» **SHORT EXERCISE**: Rewrite the items from the line with "Task: Click the 04/01/2024 date text" to the line with "The width and height of the screenshot is (371, 1024).", both included, and scale every coordinate in their answers by 1.55, rounding to whole numbers with halves going up. Keep the requests and all other text unchanged, and leave out the pictures.

» **DATA FOR THE TASK**:
###
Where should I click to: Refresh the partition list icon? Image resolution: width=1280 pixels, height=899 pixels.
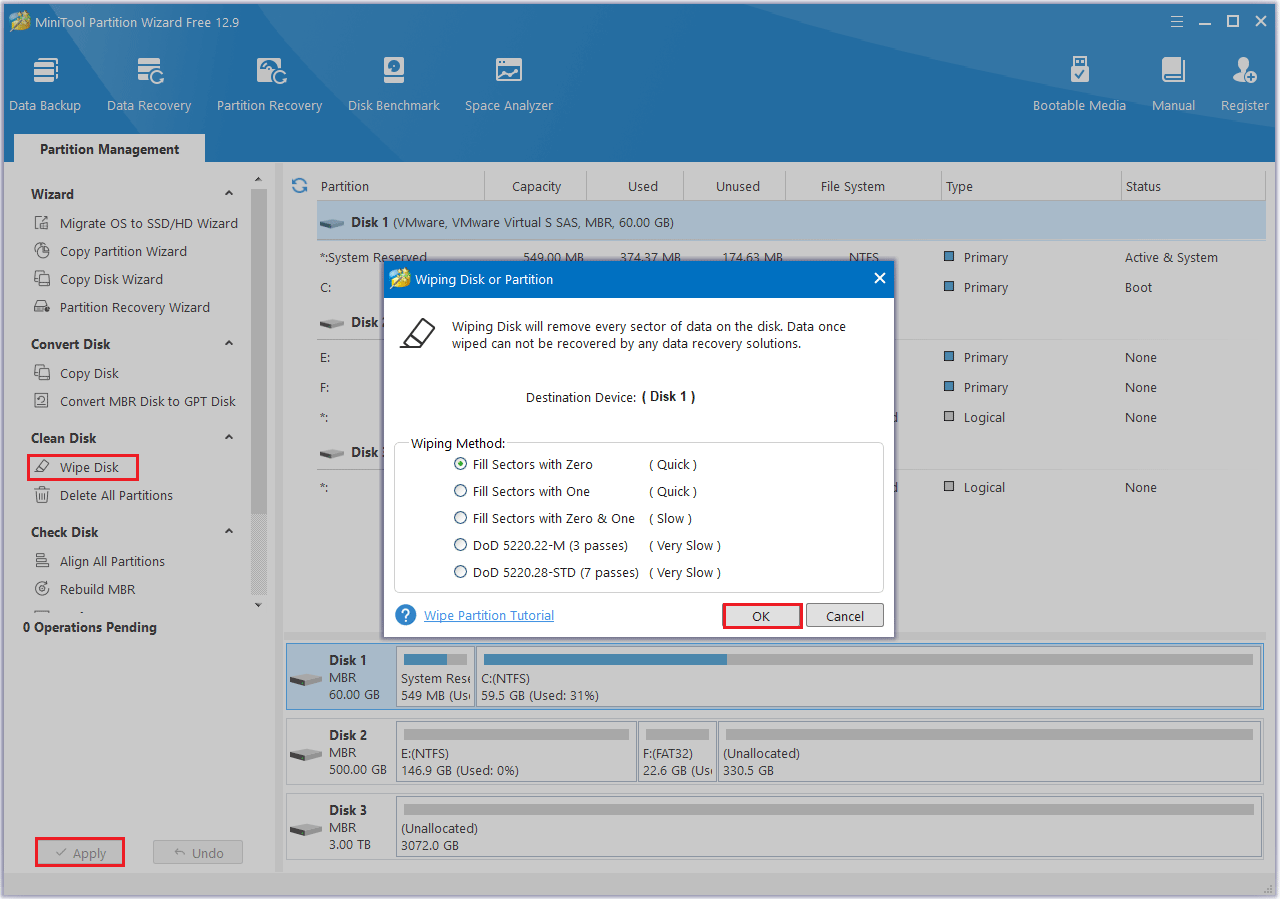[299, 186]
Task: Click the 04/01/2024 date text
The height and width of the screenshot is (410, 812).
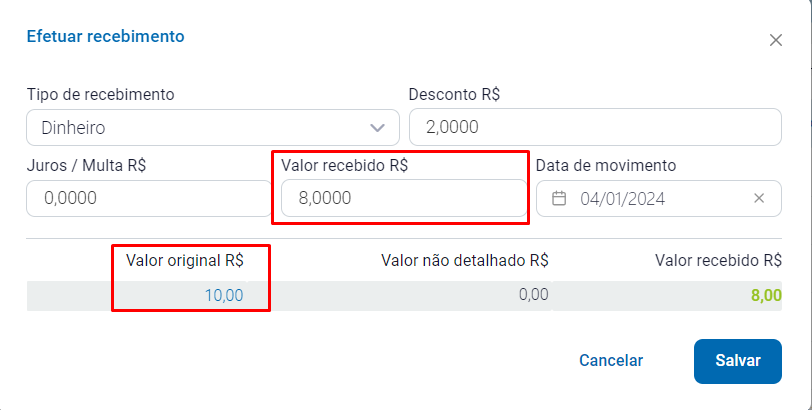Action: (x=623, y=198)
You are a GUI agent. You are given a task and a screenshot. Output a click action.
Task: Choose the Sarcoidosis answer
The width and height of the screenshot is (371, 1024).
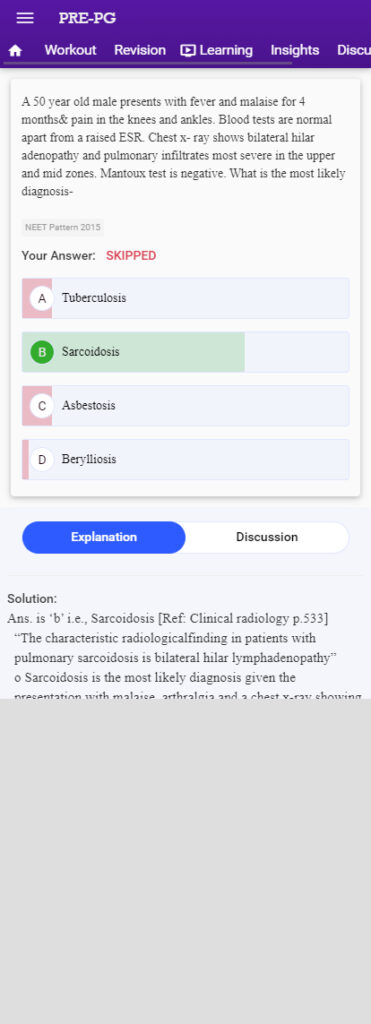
###
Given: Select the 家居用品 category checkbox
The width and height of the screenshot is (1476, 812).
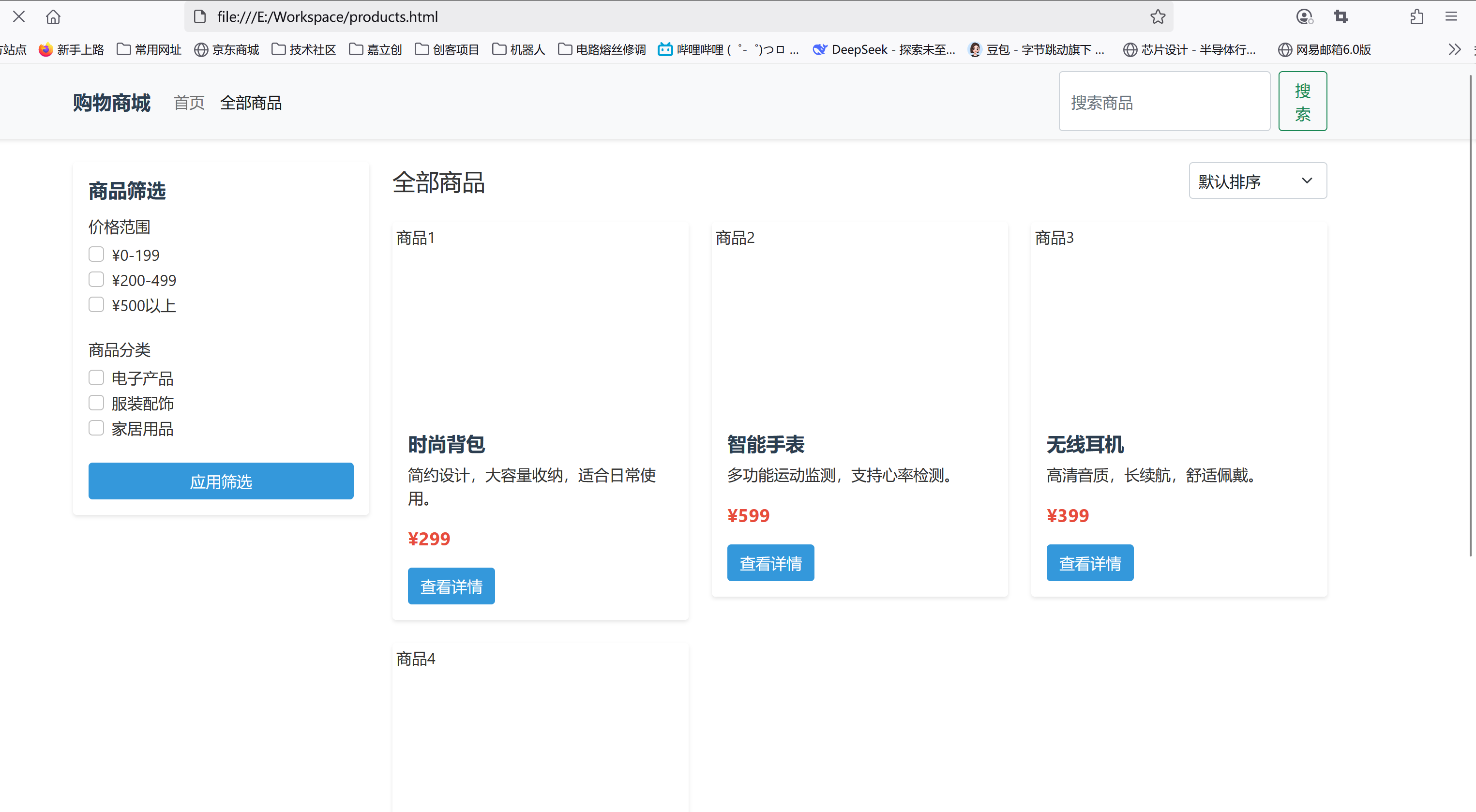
###
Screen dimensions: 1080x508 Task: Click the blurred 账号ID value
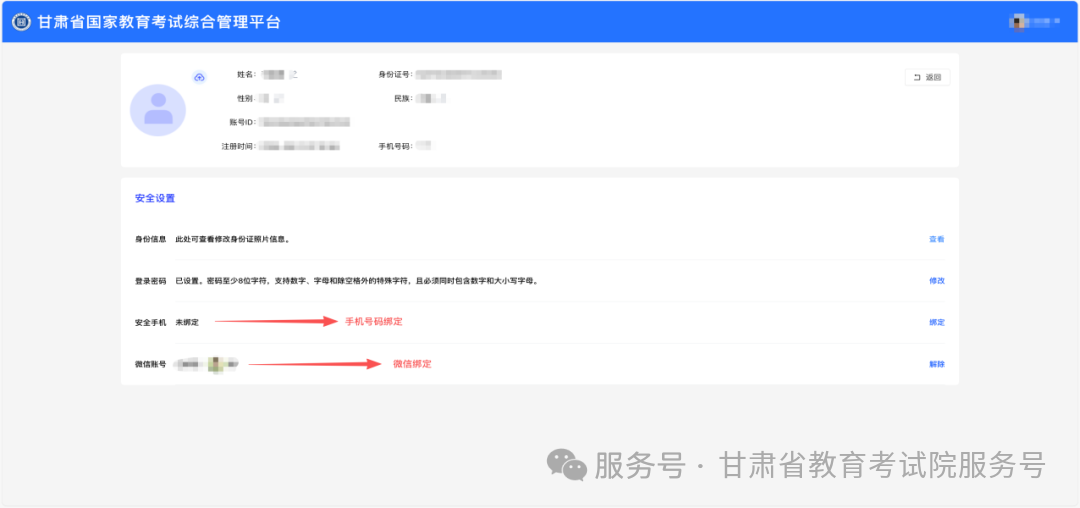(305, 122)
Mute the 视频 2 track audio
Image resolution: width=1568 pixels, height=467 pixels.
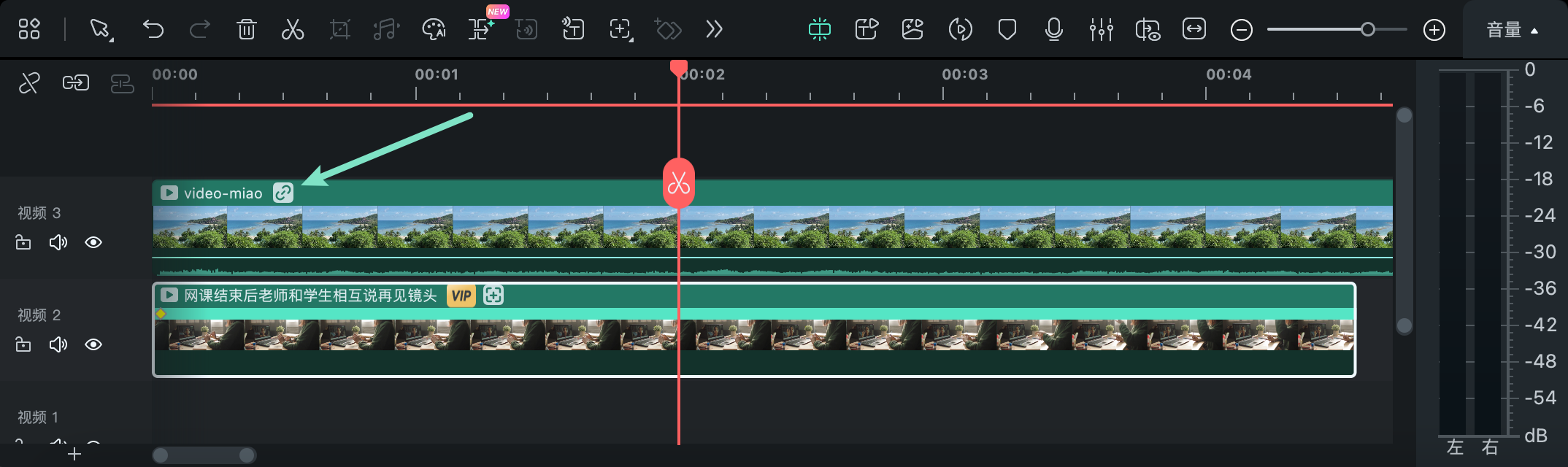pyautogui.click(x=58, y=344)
###
» **SOLUTION TO THIS EXERCISE**:
Task: Click the 04/01/2024 date text
The height and width of the screenshot is (410, 812).
Action: (x=966, y=307)
You are a GUI agent. You are given a task and a screenshot. Output a click action.
Task: Choose the Sarcoidosis answer
The width and height of the screenshot is (371, 1024).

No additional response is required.